Dataset excerpts —
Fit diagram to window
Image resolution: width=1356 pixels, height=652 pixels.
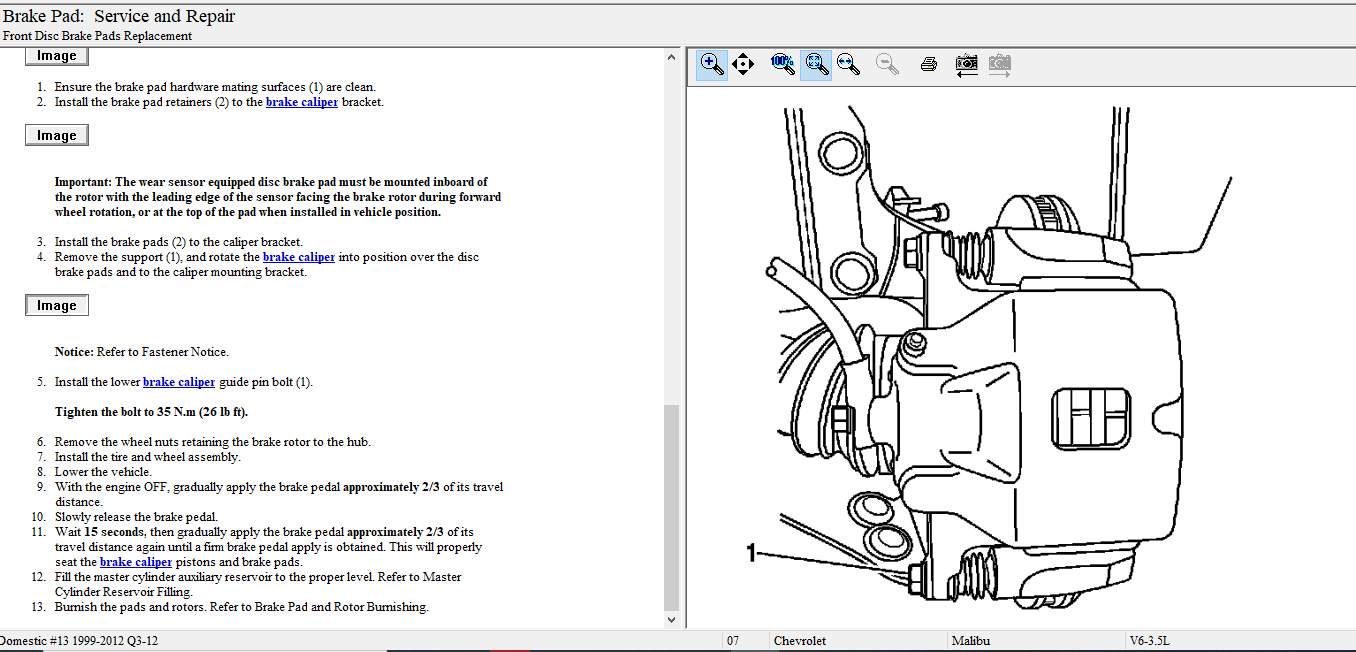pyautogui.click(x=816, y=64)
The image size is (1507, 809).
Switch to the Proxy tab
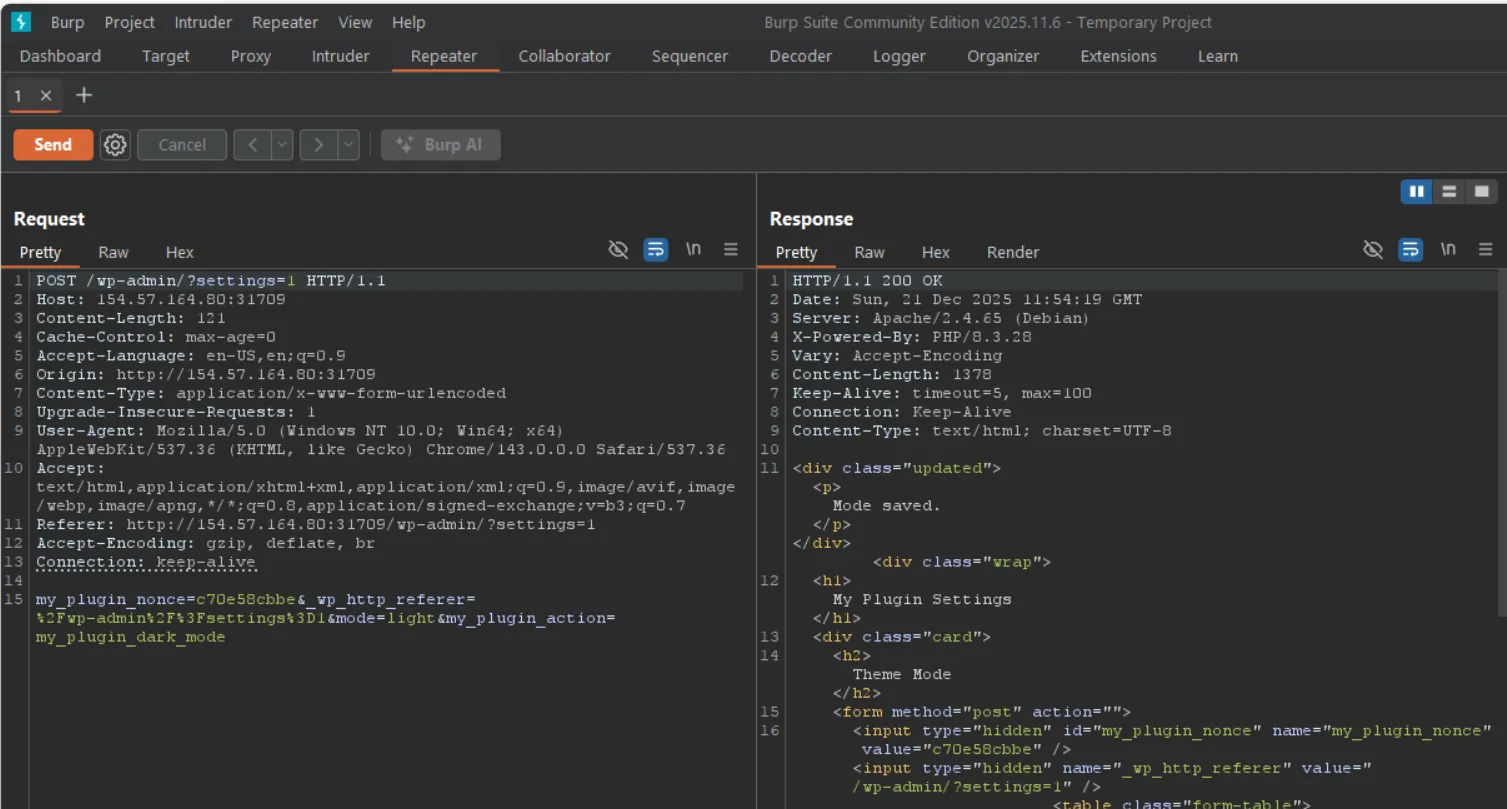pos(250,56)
...
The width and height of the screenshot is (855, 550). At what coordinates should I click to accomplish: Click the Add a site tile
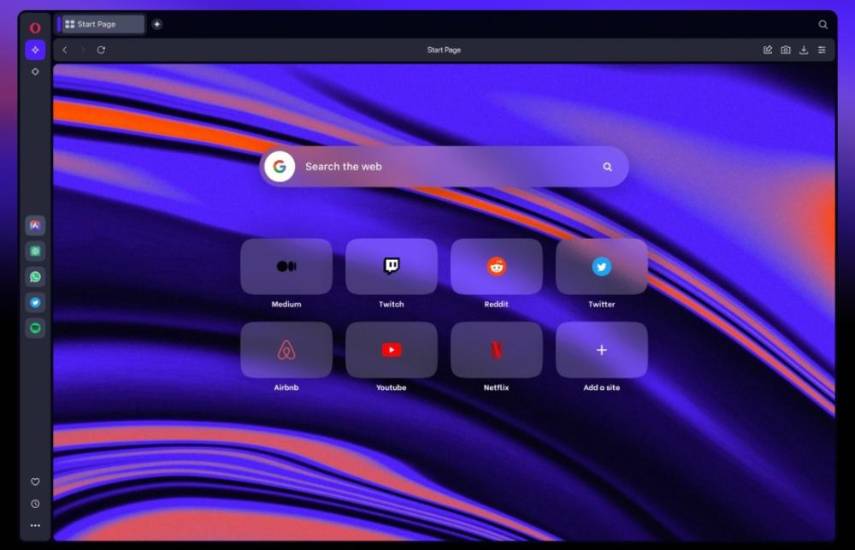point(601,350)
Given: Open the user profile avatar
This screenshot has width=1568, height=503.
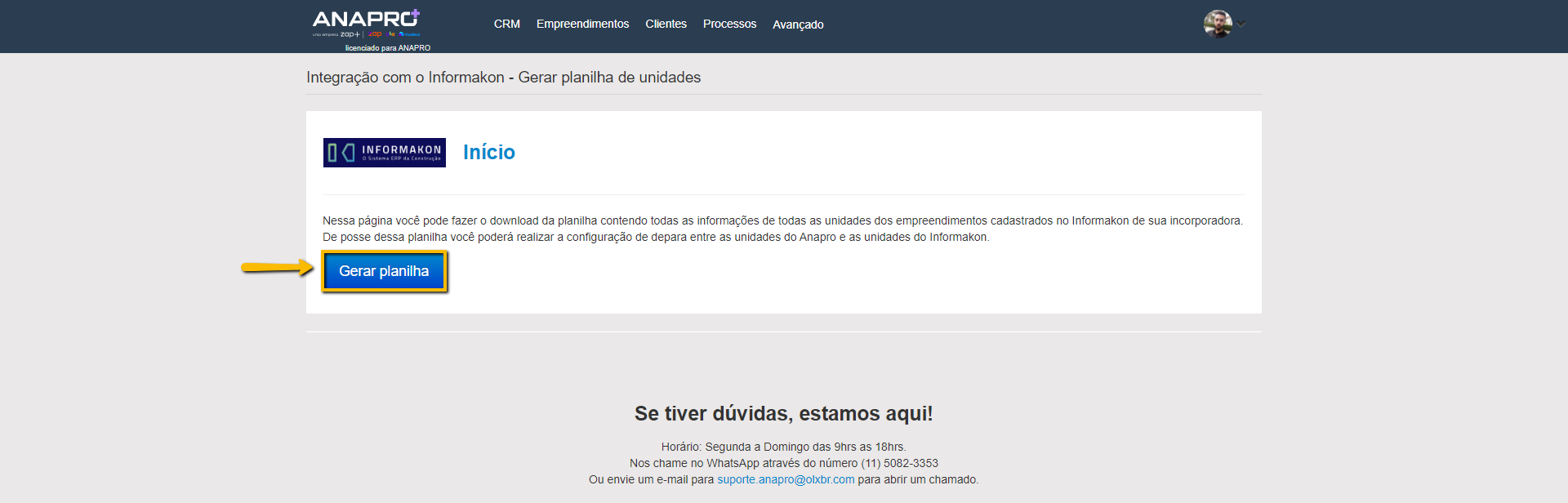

Goal of the exercise — Beginning with the line containing "Given: Open the user profile avatar" in the material above, copy every line exactly until you have copied the line containing "This screenshot has width=1568, height=503.".

Task result —
Given: Open the user profile avatar
This screenshot has width=1568, height=503.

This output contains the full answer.